Last night I fell asleep fast. I looked at my clock and it read 9:45 p.m. I never look at my clock as I close my eyes almost like never. But for an odd reason I did last night. I don't remember anything from that point......until 10:52 p.m. My nightstand sit at the head of my bed, so to see my clock, i have to turn my head up.
At exactly 10:52 p.m. my eyes opened looking straight at the clock and a question came out of my mouth loud and clear, not question like in my head but loud and clear like I'm asking someone this question. "What if I don't wake up tomorrow?" The I started to ponder that question in my head. I started saying things in my head and asking questions in my head looking at the clock the whole time. What if I dont' wake up, some people never do, it happens all the time, am I going to be here for my daughter and my sons, is it ok to close my eyes, have I served my purpose.....just going on and on and on.
I turned over and noticed my shadow on the wall. At first I was like is that my shadow and I moved my head or so I thought I did and the shadow didn't move so I got up and this time it moved with me.

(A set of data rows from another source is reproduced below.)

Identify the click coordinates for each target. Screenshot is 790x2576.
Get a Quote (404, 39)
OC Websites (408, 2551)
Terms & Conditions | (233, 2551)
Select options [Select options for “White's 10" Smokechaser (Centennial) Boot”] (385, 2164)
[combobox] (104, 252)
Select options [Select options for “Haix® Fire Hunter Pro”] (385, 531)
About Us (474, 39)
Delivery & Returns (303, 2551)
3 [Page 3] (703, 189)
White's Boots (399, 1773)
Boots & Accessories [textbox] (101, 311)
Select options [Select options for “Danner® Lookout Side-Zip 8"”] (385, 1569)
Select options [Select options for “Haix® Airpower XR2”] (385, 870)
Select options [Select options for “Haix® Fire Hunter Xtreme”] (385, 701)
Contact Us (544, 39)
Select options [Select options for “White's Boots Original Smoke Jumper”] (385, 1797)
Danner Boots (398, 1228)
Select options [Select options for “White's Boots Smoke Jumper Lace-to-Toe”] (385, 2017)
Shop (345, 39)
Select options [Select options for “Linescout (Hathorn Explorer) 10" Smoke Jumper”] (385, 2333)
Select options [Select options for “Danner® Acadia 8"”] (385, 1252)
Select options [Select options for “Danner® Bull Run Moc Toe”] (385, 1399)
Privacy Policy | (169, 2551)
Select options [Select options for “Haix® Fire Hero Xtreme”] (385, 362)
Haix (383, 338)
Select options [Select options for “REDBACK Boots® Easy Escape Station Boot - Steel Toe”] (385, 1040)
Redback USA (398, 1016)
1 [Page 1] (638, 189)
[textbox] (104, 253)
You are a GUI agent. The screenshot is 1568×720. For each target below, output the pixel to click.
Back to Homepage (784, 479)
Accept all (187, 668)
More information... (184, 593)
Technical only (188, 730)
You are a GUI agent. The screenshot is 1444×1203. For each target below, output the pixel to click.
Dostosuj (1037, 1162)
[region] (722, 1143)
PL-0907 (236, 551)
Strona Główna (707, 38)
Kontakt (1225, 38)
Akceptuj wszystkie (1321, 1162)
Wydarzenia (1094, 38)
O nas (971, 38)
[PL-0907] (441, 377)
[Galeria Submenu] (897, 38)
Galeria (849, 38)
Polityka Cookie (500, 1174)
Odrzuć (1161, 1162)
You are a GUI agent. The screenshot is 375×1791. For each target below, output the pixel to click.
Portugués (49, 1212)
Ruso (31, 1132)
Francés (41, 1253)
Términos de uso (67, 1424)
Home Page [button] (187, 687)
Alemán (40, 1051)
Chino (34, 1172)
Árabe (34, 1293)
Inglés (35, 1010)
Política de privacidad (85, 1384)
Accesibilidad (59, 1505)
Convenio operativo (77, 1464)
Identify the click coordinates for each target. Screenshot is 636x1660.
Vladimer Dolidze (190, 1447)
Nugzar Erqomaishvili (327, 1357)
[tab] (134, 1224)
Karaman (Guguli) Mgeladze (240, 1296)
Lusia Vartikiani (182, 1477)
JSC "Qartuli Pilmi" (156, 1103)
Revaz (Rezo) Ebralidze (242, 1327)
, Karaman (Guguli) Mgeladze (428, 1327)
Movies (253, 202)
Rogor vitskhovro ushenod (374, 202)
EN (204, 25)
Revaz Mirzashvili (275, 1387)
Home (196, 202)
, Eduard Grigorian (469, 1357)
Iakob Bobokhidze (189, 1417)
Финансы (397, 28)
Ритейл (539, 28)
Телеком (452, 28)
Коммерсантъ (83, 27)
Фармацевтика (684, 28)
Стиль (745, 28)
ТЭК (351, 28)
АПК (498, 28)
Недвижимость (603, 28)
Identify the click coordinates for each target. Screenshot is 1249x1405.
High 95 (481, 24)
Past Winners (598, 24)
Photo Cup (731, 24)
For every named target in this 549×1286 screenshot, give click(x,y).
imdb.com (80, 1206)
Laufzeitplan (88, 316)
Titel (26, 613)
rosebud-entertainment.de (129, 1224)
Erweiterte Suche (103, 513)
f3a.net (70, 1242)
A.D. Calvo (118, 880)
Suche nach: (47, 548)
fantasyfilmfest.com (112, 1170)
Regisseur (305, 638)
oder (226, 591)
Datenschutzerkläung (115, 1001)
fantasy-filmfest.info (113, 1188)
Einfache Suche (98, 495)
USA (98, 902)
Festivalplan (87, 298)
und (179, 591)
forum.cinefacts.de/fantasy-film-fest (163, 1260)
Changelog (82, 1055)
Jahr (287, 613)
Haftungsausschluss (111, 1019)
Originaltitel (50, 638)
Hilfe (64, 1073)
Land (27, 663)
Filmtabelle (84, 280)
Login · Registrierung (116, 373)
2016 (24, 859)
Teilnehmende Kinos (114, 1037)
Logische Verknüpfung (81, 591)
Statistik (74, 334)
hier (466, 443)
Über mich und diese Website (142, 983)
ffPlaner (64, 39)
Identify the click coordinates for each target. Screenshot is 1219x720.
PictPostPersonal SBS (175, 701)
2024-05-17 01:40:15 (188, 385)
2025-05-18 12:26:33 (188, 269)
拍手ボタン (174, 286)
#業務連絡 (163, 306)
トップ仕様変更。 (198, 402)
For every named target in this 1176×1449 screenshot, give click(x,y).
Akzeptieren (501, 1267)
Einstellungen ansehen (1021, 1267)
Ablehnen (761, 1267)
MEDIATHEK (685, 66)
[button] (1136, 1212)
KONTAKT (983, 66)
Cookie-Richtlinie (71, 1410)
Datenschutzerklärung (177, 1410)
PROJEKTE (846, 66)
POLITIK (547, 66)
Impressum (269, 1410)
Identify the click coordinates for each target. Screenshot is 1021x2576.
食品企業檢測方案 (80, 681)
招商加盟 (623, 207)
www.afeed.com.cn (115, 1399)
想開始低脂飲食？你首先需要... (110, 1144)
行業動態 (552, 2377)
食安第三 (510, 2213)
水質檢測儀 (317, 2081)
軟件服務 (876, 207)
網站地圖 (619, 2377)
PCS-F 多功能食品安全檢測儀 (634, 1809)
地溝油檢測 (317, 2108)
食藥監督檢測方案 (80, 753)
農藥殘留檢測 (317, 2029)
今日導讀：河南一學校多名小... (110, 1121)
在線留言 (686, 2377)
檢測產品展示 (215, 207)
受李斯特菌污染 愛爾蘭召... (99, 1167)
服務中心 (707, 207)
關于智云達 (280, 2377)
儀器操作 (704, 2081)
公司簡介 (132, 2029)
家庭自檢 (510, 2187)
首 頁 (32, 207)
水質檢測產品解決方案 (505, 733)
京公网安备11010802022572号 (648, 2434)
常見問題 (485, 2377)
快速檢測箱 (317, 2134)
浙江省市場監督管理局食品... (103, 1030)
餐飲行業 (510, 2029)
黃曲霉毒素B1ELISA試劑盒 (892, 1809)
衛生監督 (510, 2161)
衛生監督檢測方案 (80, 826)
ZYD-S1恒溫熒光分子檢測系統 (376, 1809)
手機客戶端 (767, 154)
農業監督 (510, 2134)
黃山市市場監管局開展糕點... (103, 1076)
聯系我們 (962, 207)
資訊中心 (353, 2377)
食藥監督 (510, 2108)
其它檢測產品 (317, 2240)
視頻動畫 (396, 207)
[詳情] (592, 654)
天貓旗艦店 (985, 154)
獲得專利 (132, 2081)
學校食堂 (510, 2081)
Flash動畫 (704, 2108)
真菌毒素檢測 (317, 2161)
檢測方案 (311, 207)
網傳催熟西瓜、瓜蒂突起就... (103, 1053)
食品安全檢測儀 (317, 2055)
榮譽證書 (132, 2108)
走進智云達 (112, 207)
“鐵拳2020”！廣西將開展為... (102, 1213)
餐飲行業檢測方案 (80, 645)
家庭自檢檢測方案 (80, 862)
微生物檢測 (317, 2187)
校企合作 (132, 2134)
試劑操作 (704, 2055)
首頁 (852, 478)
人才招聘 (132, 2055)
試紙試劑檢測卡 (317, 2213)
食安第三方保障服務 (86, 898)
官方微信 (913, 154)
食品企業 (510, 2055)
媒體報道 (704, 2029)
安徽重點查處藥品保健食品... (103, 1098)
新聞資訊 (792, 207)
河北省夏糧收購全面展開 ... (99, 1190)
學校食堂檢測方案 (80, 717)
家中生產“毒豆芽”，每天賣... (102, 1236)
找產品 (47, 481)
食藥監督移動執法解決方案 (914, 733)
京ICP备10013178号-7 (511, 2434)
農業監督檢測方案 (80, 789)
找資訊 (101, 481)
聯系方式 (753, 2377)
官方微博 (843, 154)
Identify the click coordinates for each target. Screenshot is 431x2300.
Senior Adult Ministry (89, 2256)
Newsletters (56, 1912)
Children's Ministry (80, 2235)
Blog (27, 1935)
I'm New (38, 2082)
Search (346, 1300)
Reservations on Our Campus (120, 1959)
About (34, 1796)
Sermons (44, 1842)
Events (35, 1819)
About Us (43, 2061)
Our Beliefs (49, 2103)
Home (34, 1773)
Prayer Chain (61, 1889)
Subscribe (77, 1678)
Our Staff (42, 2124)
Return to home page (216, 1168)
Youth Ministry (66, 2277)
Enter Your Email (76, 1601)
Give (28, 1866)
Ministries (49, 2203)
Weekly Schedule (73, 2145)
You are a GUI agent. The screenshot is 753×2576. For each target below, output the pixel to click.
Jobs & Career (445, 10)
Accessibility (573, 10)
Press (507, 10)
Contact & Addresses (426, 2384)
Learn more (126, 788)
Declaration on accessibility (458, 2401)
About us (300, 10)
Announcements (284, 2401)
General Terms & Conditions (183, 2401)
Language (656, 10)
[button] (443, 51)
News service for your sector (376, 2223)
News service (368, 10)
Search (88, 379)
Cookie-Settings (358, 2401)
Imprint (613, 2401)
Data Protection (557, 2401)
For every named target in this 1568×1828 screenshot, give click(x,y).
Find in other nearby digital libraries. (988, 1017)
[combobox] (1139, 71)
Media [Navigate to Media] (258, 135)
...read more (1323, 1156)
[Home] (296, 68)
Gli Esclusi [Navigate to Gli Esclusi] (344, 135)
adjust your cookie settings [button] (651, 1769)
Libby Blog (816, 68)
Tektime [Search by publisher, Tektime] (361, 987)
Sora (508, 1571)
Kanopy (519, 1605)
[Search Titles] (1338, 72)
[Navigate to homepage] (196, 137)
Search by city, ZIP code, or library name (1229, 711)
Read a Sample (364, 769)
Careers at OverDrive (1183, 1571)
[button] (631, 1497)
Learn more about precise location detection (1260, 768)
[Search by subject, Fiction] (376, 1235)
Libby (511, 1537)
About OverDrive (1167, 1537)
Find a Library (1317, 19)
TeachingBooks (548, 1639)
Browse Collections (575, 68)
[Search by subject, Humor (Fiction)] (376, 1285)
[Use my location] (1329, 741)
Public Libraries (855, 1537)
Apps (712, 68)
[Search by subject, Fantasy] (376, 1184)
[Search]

The one thing that has really made any sense to me in the past week is that Saturday night at about 10:30p.m. I left a friends house and sat my truck for 3 hours crying like a big baby and calling for my mother, Ama, Ama. Nothing triggered this from what I can remember but I was able to let a lot out of what I have been holding inside. For some odd reason that night since she passed away, I have yet to cry, I talk to her as if she were here next to me, when I walk into my sister's house I say the usual "Hey momma" as if she were sitting there. Well, Saturday I did what I have been wanting to do, accept that she is with me in spirit rather than in person. Before letting all this out, I was ready to call and tell my sisters that I would not be coming to Sunday dinner, just because I felt strange and didn't want to be around family, for no reason just because I didn't feel up to it. But I think that mom has been behind everything I'm feeling and I know she was behind me letting it all out Saturday night so that I could be with my family.
This morning I woke up, dressed and walked out the door. I again had the same sense of feeling like something is going to happen. I got in my truck asked my usual prayer as I do every morning behind the wheel but this time I gave thanks. Thanks for allowing me one more day.